Lead toys from a Roman tomb

The Romans shaped lead into a host of items, including these toys from the tomb of a second-century ad Roman girl. Smelting of the metal left its mark on Alpine ice. Credit: De Agostini/Getty


Lead from Roman mines pollutes ancient Alpine ice

A Mont Blanc glacier core also contains antimony from smelting carried out two millennia ago.

Lead from the Roman era pollutes ice buried deep in an Alpine glacier, providing some of the oldest evidence that mining and smelting during the period spread environmental contaminants across Europe.

A team led by Suzanne Preunkert at the University of Grenoble–Alps in France measured lead and antimony levels in an ice core taken from the Alps’ highest mountain, Mont Blanc, which straddles the French–Italian border. The oldest ice in the core dates to about 5,000 years ago.

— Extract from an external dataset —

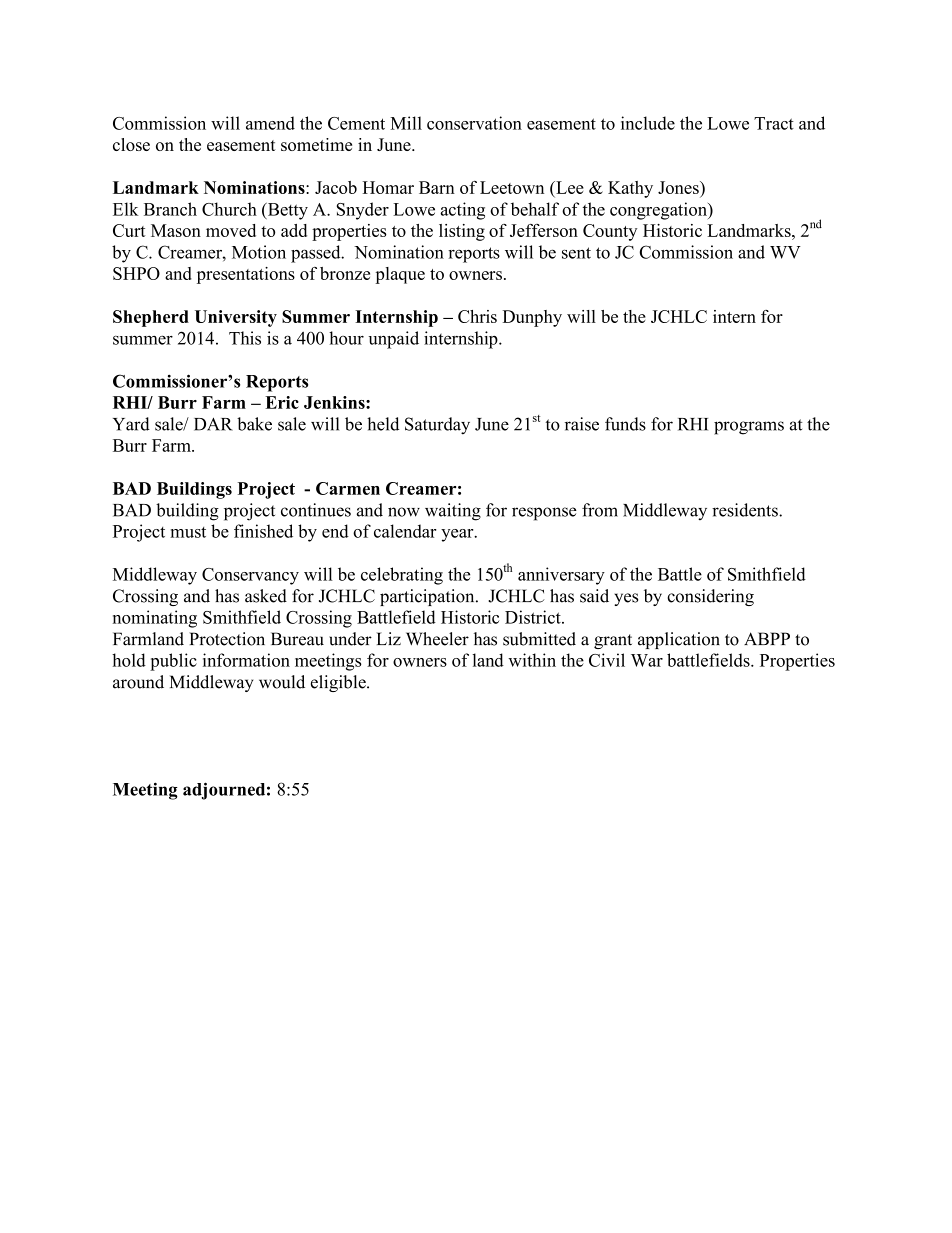  I want to click on unpaid, so click(394, 340).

Lead levels in the core peak twice in antiquity, once in about the second century bc, when the Romans were expanding their territory, and then again in around ad 120, when the empire was flourishing. Levels of the metal were at least 10 times background levels, suggesting that the mining and smelting of lead spread the contaminant across much of Europe. The Romans used lead for pipes, among other items.

Levels of antimony, an element that is often found in lead ore, increased at about the same time as lead concentrations did — suggesting that early Europeans were breathing in a mix of heavy metals.